Pelvic lymph node tapping
Place your hands on your inner groin — the crease where your thigh meets your pelvis. This is where a major cluster of lymph nodes lives, and it’s an area most of us never think to address. Using your fingertips, gently tap and press in this area for about 20 seconds each side. It might feel a little tender if your lymph has been stagnant. That’s information, not alarm.
End with movement
Walk around the room, shake your hands out, roll your shoulders. Even a 5-minute walk immediately after amplifies everything you just did. The whole point is circulation — getting lymph moving so waste has somewhere to go. Drink a full glass of water after.
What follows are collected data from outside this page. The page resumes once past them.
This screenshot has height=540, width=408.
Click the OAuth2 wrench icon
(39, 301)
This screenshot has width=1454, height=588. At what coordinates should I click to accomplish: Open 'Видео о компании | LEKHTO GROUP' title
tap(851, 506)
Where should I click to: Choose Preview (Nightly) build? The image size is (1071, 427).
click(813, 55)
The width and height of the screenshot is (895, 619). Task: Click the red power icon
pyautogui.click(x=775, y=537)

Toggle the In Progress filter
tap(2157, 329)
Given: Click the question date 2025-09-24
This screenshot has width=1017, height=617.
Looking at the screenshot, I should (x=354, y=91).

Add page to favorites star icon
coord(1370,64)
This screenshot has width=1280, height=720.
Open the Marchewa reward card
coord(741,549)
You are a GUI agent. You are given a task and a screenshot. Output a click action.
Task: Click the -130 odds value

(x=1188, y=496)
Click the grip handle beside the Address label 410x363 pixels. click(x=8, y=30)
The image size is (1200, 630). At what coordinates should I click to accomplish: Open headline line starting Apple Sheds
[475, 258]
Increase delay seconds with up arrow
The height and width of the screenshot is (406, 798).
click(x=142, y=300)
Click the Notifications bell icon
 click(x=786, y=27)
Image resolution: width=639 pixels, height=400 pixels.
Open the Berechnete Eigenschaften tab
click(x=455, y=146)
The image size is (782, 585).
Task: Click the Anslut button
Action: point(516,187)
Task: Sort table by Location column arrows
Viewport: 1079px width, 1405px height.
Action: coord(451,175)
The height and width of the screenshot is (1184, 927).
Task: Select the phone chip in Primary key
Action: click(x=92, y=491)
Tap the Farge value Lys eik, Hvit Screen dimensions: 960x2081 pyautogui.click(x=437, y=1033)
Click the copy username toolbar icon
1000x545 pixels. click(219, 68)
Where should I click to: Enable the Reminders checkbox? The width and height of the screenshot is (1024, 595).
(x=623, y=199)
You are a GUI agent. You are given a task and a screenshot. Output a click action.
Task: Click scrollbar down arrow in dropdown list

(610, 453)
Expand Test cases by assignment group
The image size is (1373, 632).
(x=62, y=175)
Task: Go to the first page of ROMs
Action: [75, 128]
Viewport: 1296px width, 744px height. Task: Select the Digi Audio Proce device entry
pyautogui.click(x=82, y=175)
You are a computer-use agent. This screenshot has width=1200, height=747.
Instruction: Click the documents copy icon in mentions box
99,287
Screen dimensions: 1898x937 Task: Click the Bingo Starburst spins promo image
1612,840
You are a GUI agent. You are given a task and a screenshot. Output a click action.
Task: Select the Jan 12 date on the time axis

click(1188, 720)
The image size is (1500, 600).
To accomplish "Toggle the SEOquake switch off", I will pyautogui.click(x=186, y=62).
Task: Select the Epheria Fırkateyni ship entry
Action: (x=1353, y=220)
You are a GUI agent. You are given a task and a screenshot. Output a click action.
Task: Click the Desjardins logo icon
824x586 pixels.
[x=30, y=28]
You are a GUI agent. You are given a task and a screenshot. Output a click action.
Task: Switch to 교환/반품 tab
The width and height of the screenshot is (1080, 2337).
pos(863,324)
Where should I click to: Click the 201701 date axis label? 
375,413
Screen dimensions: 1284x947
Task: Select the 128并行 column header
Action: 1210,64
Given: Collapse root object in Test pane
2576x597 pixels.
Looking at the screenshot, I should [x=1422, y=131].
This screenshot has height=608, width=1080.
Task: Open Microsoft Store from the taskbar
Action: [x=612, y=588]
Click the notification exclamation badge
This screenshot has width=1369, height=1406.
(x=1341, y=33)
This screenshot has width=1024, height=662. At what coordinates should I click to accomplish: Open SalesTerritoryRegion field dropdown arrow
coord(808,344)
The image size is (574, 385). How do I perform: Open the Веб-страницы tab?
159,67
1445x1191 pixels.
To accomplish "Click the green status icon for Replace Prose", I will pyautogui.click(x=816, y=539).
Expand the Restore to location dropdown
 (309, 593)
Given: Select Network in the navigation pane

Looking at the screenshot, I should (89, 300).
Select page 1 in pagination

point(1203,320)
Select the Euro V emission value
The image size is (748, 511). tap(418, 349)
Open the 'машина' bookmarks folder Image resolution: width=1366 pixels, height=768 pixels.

Hydration is non-negotiable here. Lymph is largely water. Without it, you’re trying to move a thick system through narrow channels. Drink up babies.
The bigger picture
Amazing skin isn’t always about finding the right serums. It’s about supporting the systems underneath — your liver clearing hormones efficiently, your lymph moving waste out of tissue, your gut absorbing the nutrients your skin needs to rebuild collagen and regulate oil and maintain its barrier. These are inside jobs.
Topicals do matter! — they do. But they work so much better when the foundation is clear. Think of lymphatic drainage and liver support as the upstream work that makes everything downstream — including your skincare — actually land.